Уже все трое преследователей бежали к ним, и Лисе ничего не оставалось, как потащить Игореху дальше к машине. Она обернулась, только чтобы увидеть, как три райские птицы бегут в противоположную сторону к припаркованному на газоне розовому лимузину.
— Вот б… — начал Игореха, но закашлялся. Он был в неважной спортивной форме. Они проскочили мимо сцены, и Лиса встретилась взглядом со своей мамой из прошлого. Глаза у той расширились, как будто она могла — узнать.
В этот раз оборачиваться она не стала, но это сделал Игореха. Машина была уже близко.
— Садись, — прорычал он, одним движением проникая за руль, так быстро, словно он не открывал-закрывал дверцу. Лиса свою даже не успела захлопнуть, когда они рванули.
— В заброшку! — выдохнула Лиса и только тут почувствовала знакомый разряд боли, пронизавший все тело до самых ступней. Она попыталась согнуть колено, но оно послушалось неохотно. Все, что она могла сказать, — «спасибо». Что не минутой раньше.
Лиса предложила засесть в старой квартире, очень уж хотелось «завершить» все, закруглить. Где началось, там и кончится. Но Игореха ответил, что вертел он известно где тащить ее на руках на третий этаж, и они остались на первом. Там, похоже, раньше жили озабоченные здоровьем пенсионеры — в аптечке нашлись шприцы и ампулы с витаминами, которые Игореха зачем-то насильно вколол Лисе. Честно говоря, чуть-чуть полегчало. Ходить она еще могла, но медленно. Похныкав после укола, Лиса забилась в кресло и уставилась на мрачного Игореху:
— Что делать будем, бомбила?
— Прятаться, — буркнул он и поправил кепку. — Один раз тебя нашли, еще найдут. И меня прихлопнут за компанию.
— Да брось, у нас общество победившего гуманизма… — Лиса скривилась от боли в голове. Что-то внутри раскинуло щупальца во все стороны черепа и, кажется, начало просачиваться наружу. По крайней мере, у нее уже зудела кожа.
— Видела огнестрел у гуманистов?
— Жалко, холодильник не работает — вздохнула Лиса. — Положить бы льда на лоб.

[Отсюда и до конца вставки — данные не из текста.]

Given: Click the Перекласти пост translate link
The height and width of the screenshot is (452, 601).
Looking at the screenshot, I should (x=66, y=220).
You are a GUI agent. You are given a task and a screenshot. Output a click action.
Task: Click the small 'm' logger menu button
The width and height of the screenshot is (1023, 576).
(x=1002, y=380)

— Жарко? — сочувственно спросил Игореха.
— Жалко! — передразнила Лиса.
У нее было детское совершенно дурацкое ощущение, что ничего плохого случиться не может, что вот поболит и пройдет, и мама принесет вкусненького.
— Мама…
— Мама твоя… — начали они одновременно с Игорехой.

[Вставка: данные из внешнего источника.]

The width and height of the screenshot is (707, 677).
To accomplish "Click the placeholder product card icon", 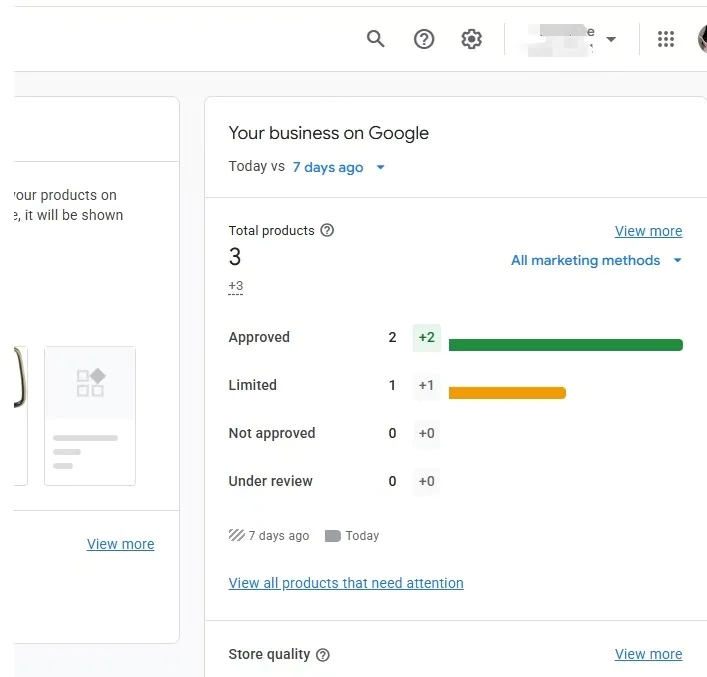I will pyautogui.click(x=90, y=383).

— Она же была нормальная! На концерты меня водила! Говорила, что новая работа, конечно, лучше чем умирать с голоду библиотекаршей, но все-таки «Блейдсы» тогда еще пели, а теперь…
— Была нормальная, зуб даю, — эхом откликнулся Игореха.
— А ты откуда знаешь?
— Она тех м… молодцов в химзащите же остановила.
— Да ладно?
— Ну, не только она. Там местные наперерез встали, а стрелять в толпу у гуманистов кишка тонка.
— Ха! Старая версия людей, выходит, потверже была. Хотела бы я посмотреть на тебя-алкоголика, наверняка было лучше, чем ты запомнил.
Лисе больше не было жарко, теперь ее бил озноб. Кровь как будто замедлила бег, сгустилась, и пальцы стали совсем ледяные, белые. Лиса держала перед собой левую руку — рука дрожала.